O Brasil ajuda a tornar a ONU irrelevante

Marcos Guterman

17 Outubro 2009 | 00h00

O Conselho de Direitos Humanos da ONU aprovou ontem resolução que endossa relatório sobre a invasão israelense a Gaza entre o final de 2008 e o início de 2009. O documento acusa Israel e o Hamas de terem cometido crimes de guerra. O endosso final, porém, diz que o plano de Israel era, “pelo menos em parte”, atingir diretamente “a população de Gaza como um todo”. Por outro lado, o texto do conselho simplesmente omite o fato de que os militantes do Hamas usaram civis como escudos humanos, sendo portanto co-responsáveis pela morte desses civis. Esse “detalhe” foi ignorado, o que mais uma vez prova o uso político do Conselho de Direitos Humanos da ONU – e tal distorção foi denunciada pelo próprio Richard Goldstone, autor do relatório de investigação que originou a resolução.

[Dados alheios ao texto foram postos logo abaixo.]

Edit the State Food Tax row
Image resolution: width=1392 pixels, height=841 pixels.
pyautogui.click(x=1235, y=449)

Além disso, a lobby anti-Israel no conselho aproveitou a resolução para contrabandear temas que não estavam previstos no relatório de Goldstone, como a questão de Jerusalém. Esse foi um dos motivos alegados pelos EUA para votar contra a resolução.

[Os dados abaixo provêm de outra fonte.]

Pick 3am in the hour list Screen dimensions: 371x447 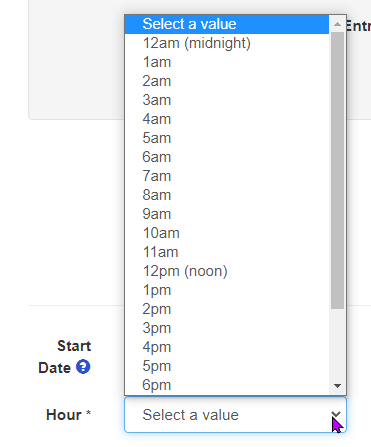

Já o Brasil ignorou todas essas contradições e votou a favor da resolução. Se o país tinha alguma intenção de servir de mediador do conflito israelo-palestino, jogou fora sua chance. Uma atitude mais inteligente, se o Brasil não queria se indispor com os países árabes, teria sido pelo menos abster-se. O voto brasileiro ajudou também a reforçar a sensação de que o Conselho de Direitos Humanos da ONU só existe para punir Israel, uma vez que 80% de todas as suas decisões até agora disseram respeito a esse único país. Considerando-se que integram o conselho países onde grassam a homofobia, a repressão a dissidentes e o desprezo pelo Estado de Direito, parece até piada. Mas não é, razão pela qual é difícil levar essa entidade a sério.

Se o Brasil está realmente tão interessado em reformar a ONU para torná-la relevante, como declarou Lula em recente entrevista, seria bom começar por não dar apoio a resoluções claramente emanadas de ódio religioso e político, que contaminam o ambiente da diplomacia, em lugar de arejá-lo.